* WHAT NEEDS TO BE DONE
Work out how many lines in the records contain the word "computer", and give that number alone.

* INPUT
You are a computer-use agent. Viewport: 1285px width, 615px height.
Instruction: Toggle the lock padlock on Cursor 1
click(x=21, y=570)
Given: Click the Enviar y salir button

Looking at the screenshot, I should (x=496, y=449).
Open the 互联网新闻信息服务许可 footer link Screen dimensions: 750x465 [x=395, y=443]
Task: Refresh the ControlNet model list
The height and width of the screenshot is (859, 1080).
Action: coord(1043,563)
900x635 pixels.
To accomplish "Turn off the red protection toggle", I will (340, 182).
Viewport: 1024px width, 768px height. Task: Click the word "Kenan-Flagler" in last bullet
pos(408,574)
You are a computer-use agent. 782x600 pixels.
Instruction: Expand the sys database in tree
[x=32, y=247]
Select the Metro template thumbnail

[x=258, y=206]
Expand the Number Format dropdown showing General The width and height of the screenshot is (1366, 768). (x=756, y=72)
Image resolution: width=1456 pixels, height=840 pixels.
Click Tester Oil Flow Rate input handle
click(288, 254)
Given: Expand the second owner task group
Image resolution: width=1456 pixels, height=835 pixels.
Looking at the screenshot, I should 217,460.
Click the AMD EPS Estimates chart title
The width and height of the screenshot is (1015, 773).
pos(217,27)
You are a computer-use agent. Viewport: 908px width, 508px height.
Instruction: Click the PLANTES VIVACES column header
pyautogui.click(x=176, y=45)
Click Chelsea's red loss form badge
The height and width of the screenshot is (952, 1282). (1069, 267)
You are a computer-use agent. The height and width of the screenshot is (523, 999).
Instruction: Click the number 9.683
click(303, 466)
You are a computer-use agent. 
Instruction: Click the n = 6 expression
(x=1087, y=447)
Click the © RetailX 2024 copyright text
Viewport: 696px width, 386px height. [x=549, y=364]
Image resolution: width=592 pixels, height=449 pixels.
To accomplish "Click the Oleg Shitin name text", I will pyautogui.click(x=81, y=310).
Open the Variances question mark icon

* WRITTEN ANSWER
5